* READING PASSAGE *
※ ※ ※

Question

Consider the following short-run model of an open economy:

*Y = C+I+G+NX*

*C = 100+(2/3)(Y-T)*

*I = 200*

*NX = X-(1/E)IM*

*X = (1/E)400*

*IM = (1/6)E Y*

Domestic and foreign prices are constant with
*P=P ^{*}=1*. Thus, the real exchange rate is equal
to the nominal rate

The policy makers want to achieve the following targets for
output, consumption and net exports: *Y ^{T}=1200,
C^{T}=780 and NX^{T}=0*. Show how these targets
can be achieved using government consumption (

Answer #1

Objective: Y = 1200, C = 780, NX = 0

Equation 1 : Y = C+I+G+NX

Equation 2 : C = 100 + (2/3)(Y-T)

※ ※ ※

* PROBLEM DESCRIPTION *
Give the consumption target that the policy makers set in the open-economy model problem.

* EXTRACTED MATERIAL *

※ ※ ※

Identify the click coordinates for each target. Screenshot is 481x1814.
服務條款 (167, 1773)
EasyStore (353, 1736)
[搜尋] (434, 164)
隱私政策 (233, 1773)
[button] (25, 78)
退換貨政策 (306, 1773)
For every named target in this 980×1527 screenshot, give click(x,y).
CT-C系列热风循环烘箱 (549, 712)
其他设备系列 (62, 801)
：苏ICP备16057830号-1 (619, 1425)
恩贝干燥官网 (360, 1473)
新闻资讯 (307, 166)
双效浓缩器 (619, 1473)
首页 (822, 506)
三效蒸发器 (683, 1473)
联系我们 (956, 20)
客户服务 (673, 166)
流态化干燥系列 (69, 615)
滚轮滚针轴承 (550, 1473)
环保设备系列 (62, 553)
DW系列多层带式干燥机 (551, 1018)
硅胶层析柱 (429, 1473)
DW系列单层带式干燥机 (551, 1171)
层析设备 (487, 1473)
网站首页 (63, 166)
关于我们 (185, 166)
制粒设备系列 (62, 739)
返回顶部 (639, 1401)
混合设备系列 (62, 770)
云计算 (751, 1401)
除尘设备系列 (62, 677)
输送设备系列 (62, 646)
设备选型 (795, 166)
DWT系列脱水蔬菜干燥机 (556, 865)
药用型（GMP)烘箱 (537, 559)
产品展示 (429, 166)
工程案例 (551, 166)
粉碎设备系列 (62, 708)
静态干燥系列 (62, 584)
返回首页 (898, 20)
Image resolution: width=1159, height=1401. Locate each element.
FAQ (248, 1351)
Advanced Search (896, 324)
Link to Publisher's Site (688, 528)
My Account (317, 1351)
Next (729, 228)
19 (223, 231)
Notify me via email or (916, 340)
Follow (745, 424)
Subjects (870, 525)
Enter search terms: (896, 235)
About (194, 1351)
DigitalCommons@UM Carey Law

※ ※ ※

* SOLUTION FOR THIS PROBLEM *
780